O CNJ nunca julgou nada parecido ao episódio rocambolesco envolvendo o petista. O que mais se aproxima é a investigação de dois desembargadores do Ceará pela concessão indevida de habeas corpus em plantão judiciário. O caso, ainda sem julgamento definitivo, tem como particularidade o fato de se tratar de uma conduta supostamente reiterada de suas excelências, que libertavam presos numa quantidade superior ao padrão dos colegas.

A repetição de malfeitos é, aliás, um dos padrões de boa parte dos casos que terminaram em punição no CNJ. Muito embora um único desvio funcional seja capaz de render a penalidade, um mau juiz nunca erra uma só vez e sempre desfila sua incompetência ou improbidade em uma sequência de atos que, no mínimo, atentam contra a já combalida dignidade do Poder Judiciário.

Levantamento feito por VEJA mostra que nem mesmo os altos salários, garantias e privilégios oferecidos à magistratura são capazes de conter a vocação para um trambique. Confira abaixo dez perfis de juízes que foram punidos pelo CNJ.


Vingativo

Um desembargador do Amapá foi acusado de vazar informações de processos sigilosos, interferir na atuação de magistrados e nas investigações de um processo envolvendo seu filho, advogado.
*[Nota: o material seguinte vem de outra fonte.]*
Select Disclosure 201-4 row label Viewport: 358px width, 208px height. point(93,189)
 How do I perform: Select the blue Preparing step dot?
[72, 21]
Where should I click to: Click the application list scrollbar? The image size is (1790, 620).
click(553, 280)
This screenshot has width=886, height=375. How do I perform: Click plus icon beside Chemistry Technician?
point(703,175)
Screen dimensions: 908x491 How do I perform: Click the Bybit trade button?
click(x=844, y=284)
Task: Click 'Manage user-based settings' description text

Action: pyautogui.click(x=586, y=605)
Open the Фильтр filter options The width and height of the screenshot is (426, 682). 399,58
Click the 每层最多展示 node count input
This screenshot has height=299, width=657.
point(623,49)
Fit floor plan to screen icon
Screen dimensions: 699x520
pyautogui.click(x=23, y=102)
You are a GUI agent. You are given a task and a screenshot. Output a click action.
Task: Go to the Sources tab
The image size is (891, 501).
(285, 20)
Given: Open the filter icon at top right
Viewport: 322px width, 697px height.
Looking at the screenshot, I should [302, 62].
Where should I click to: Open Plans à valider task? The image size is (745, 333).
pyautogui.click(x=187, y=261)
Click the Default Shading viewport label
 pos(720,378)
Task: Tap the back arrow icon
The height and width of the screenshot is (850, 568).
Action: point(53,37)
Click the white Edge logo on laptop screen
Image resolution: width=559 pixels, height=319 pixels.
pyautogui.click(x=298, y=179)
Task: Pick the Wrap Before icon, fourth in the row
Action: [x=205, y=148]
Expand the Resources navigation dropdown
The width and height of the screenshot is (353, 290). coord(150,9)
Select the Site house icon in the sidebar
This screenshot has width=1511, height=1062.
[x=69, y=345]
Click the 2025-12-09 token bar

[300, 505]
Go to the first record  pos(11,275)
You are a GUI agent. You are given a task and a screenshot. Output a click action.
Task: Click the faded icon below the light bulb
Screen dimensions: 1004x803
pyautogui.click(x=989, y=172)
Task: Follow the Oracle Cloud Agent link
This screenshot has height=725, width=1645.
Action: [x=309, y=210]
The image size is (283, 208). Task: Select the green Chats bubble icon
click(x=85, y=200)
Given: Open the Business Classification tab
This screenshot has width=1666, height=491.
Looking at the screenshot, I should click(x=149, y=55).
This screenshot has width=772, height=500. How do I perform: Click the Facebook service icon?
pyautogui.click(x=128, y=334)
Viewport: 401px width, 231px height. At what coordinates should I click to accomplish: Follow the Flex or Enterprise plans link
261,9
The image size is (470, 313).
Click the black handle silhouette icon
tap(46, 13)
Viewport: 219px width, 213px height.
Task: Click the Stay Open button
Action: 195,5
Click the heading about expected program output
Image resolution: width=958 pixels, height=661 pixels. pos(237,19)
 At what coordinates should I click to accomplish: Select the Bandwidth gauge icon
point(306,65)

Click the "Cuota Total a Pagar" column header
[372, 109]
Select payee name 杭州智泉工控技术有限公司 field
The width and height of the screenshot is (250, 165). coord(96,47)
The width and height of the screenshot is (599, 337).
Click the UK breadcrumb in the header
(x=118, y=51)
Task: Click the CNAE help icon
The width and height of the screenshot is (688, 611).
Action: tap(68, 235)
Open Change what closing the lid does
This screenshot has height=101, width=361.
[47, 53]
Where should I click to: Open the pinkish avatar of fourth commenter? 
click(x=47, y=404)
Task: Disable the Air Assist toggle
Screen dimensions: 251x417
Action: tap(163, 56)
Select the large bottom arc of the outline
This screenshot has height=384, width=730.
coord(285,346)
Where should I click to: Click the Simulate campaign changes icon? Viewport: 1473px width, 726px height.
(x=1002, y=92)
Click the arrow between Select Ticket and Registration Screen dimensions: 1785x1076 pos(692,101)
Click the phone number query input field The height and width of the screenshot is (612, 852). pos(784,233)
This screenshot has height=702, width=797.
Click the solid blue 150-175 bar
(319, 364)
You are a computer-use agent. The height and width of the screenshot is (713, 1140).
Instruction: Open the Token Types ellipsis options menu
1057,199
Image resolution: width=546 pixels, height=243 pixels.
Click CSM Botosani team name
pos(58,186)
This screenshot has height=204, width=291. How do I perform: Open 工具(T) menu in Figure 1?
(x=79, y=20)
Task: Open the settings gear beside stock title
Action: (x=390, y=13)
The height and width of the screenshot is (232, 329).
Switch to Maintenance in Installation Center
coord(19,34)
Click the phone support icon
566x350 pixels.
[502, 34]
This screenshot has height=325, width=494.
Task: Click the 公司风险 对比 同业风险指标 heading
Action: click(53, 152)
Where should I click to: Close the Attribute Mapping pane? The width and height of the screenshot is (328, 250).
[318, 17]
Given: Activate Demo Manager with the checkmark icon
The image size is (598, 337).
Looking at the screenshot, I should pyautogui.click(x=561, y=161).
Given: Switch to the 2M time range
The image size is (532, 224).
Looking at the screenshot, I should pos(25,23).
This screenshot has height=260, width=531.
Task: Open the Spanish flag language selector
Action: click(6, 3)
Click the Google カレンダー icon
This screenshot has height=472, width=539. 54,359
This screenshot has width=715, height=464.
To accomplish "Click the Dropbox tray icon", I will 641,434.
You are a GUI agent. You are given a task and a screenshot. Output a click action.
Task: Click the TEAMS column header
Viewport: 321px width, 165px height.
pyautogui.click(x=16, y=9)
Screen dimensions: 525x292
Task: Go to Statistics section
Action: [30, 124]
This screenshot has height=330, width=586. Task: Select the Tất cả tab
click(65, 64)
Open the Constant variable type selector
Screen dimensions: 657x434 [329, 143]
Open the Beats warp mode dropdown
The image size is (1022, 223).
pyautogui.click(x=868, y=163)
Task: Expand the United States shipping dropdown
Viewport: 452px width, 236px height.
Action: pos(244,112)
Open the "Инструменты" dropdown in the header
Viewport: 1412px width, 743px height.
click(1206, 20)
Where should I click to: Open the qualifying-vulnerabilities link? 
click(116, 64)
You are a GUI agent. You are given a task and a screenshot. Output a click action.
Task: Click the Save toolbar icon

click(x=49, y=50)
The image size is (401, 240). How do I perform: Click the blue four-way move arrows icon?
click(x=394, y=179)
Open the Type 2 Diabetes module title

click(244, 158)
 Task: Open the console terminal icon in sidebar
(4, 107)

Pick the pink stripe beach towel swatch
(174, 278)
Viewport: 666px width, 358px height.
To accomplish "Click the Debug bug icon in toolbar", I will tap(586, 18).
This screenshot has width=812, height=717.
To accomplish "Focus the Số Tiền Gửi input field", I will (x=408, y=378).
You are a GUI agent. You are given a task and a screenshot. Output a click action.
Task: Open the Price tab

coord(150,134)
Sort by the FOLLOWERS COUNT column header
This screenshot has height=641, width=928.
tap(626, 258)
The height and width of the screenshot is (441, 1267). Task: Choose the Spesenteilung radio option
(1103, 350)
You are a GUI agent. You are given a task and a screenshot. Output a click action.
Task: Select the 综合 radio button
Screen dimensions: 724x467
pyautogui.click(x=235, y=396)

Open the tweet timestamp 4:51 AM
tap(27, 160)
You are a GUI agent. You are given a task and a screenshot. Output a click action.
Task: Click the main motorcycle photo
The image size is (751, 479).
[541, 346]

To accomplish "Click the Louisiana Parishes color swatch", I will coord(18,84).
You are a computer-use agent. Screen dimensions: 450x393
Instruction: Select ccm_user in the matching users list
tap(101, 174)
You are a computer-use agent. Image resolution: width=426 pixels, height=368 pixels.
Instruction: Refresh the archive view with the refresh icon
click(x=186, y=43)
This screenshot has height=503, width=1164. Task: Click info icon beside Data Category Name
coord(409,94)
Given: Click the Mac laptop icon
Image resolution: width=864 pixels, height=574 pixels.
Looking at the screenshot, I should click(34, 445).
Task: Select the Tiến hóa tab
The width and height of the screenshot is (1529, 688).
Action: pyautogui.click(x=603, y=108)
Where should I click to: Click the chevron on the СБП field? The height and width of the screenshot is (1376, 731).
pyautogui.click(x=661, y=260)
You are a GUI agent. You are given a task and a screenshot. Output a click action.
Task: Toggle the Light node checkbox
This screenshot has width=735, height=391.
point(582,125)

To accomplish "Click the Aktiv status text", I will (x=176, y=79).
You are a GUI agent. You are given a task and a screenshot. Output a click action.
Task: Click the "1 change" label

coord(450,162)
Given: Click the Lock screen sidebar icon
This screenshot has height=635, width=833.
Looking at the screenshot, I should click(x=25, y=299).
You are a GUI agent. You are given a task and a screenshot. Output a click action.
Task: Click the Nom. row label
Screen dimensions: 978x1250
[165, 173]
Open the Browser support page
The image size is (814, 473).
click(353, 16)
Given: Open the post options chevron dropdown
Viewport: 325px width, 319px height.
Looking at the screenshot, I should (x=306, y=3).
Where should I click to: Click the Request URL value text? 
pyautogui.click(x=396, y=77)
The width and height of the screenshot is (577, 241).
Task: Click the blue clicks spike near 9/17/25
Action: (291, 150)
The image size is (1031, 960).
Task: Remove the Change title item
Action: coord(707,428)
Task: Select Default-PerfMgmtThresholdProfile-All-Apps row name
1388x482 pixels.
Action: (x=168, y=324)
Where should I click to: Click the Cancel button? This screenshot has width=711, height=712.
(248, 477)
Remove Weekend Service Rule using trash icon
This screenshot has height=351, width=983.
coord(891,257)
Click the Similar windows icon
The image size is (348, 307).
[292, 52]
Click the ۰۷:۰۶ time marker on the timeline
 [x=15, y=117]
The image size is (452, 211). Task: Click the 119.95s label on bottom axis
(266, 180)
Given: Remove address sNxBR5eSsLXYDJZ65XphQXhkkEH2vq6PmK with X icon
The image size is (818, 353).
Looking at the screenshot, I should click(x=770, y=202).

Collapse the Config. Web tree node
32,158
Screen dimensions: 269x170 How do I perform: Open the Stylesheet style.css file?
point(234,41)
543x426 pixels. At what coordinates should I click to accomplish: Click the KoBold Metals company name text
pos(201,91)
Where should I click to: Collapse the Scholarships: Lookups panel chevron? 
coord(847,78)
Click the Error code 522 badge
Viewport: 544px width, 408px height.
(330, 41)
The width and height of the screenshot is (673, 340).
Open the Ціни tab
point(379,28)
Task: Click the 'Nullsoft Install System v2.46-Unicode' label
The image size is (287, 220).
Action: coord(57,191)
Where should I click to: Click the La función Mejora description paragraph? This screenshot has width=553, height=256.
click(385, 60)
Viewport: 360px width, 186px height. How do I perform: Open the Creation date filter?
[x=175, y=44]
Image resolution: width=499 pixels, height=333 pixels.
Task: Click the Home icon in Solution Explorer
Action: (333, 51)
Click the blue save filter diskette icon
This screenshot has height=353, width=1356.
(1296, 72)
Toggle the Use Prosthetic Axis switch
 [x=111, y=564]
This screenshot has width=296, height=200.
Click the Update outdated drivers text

Como se não bastasse, retaliou duas juízas que depuseram contra ele, mandando as duas para outras comarcas.


Valentão

Um juiz de Rondônia foi punido por deslocar para o seu gabinete uma ação contra a União calculada em mais de 5 bilhões de reais para manter o controle sobre ela. Pesaram na decisão do CNJ as ameaças de agressão que sua excelência fez contra colegas e servidores. Ele chegou até a ser impedido de entrar no tribunal.


Festeira

Uma juíza de Mato Grosso foi punida após uma denúncia de que a vara da qual ela era responsável se encontrava em estado de “calamidade e abandono” em razão de um grande número de processos sem solução. Durante uma licença médica de seis meses, ela apareceu em uma coluna social no Carnaval de Salvador aparentando boa saúde.


Ostentação

Uma magistrada de Mato Grosso foi acusada de simular um empréstimo bancário com um empresário local para driblar a vedação que ela tinha para tentar arrematar diretamente um imóvel de luxo que foi a leilão no tribunal onde ela trabalhava.


Corrupto

A principal acusação que pesou contra um juiz do interior do Pará foi ter soltado um suspeito de homicídio depois de receber, pelo seu irmão, 70.000 reais. Mas sua excelência é o puro suco do pior da magistratura. O CNJ ainda levou em conta a atuação dele em processos da namorada, morosidade e desrespeito às decisões do conselho.


Amigão

No Ceará, um juiz foi punido com a pena de censura por não respeitar o dever de imparcialidade. Tudo porque ele mandou a companhia energética religar a luz de um imóvel do Poder Judiciário onde seu assessor morava. Além de multa diária, o juiz determinou o pagamento de 4.000 reais de indenização. Para o CNJ, ele deveria ter se declarado suspeito.


Barraqueiro

Um magistrado de Pernambuco sofreu a punição mais grave porque se embriagou em uma confraternização de fim de ano e continuou a bebedeira em um bar do Recife, onde se envolveu em confusão com duas mulheres, sacou sua arma e ameaçou quem estava no local.


Generosa

Uma juíza trabalhista de Rondônia mandou o estado pagar precatórios a 56 pessoas que já haviam recebido os valores. Não era distração. Ela levava os processos para casa para conferir os dados e o esquema tinha participação de seu marido.


Exagerado

No Maranhão um juiz forçou a mão na aplicação de multas por descumprimento de suas decisões por empresas. Em um dos casos, bloqueou 9 milhões de reais em um ação que não passava de quarenta salários mínimos.


Omisso

Num grampo telefônico da Polícia Federal em uma investigação sobre jogos de azar, um desembargador de Santa Catarina foi flagrado conversando com amigo que tinha relações com uma menor de idade e que se prostituía em uma boate frequentada pelos dois. Em vez de impedir ou denunciar o crime de exploração sexual, o magistrado incentivou a prática.